Its review looked at how NHS trusts across the country identify, report, investigate and learn from the deaths of people using their services, and found "no consistent national framework" to support investigation of deaths that could be the result of problems in care.
The CQC is now calling on its national partners to work together to develop a national framework, so that NHS trusts have a clear to set actions to follow when someone in their care dies. "This will ensure that learning is promoted and used to improve care, and so that families are consistently listened to as equal partners alongside NHS staff," the regulator said.
Professor Sir Mike Richards, chief inspector of Hospitals at the CQC, said: "We found that too often, opportunities are being missed to learn from deaths so that action can be taken to stop the same mistakes happening again.

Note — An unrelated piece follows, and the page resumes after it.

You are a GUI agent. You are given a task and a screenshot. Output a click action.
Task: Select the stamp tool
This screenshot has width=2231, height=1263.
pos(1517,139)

"Families and carers are not always properly involved in the investigations process or treated with the respect they deserve," said Professor Sir Mike Richards, chief inspector of hospitals at the Care Quality Commission, commenting on the findings.
"While elements of good practice exist, there is not a single NHS trust that is getting it completely right currently. An agreed framework needs to be established that sets out exactly what the NHS should do when someone dies and ensures that families and carers are fully involved and treated with respect."

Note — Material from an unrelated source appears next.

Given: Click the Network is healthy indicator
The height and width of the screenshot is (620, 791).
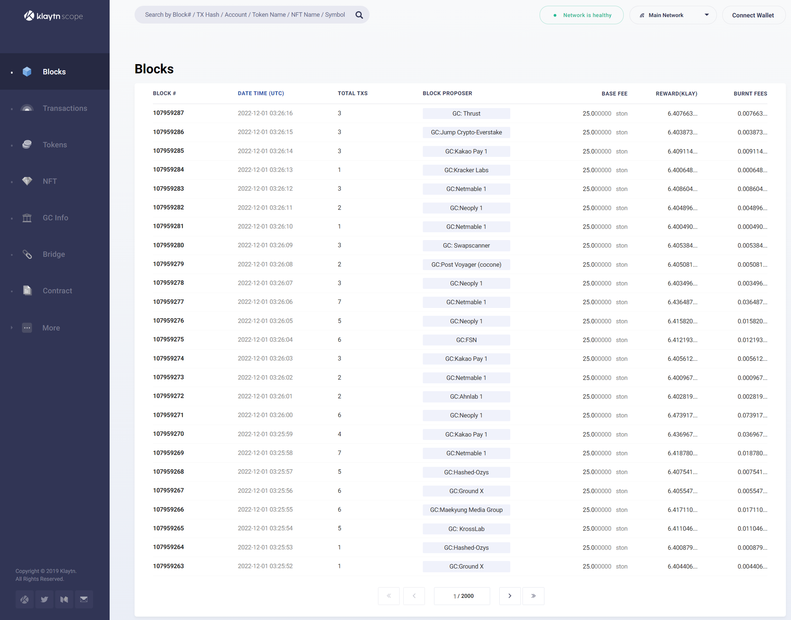Looking at the screenshot, I should [x=581, y=15].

Of the 27 investigation reports reviewed by CQC across the 12 NHS trusts, only three could show that they had considered the families' point of view. Inspectors found that families and carers were not always informed or kept up to date about investigations, often causing those bereaved further distress.
Also of concern, the review found that when caring and responding to patients' physical health concerns, acute and community NHS trusts do not always record whether that patient also had a mental health illness or learning disability, and that specialised training and support is not universally provided to staff completing investigations.
"We have consistently failed and continue to fail too many of the families of those who die whilst in our care," said Professor Dame Sue Bailey, chair of the Academy of Medical Royal Colleges, in response to the review's findings. But she also stressed: "This is not about blaming individuals, but about the health service learning the lessons from this report".
"There is a defensive wall surrounding NHS investigations, an unwillingness to allow meaningful family involvement in the process and a refusal to accept accountability for NHS failings in the care of its most vulnerable patients," added Deborah Coles, director of INQUEST and member of the Expert Advisory Group to the CQC Review.
"Political will and leadership is now required to drive change to a system which is not fit for purpose…A clear programme of action for 2017 must follow this report, to which families must be integral."
Jeremy Hunt ordered the CQC's review last year on the back of the findings of an NHS England commissioned report into the deaths of people with a learning disability or mental health problem who were being cared for by Southern Health NHS Foundation Trust.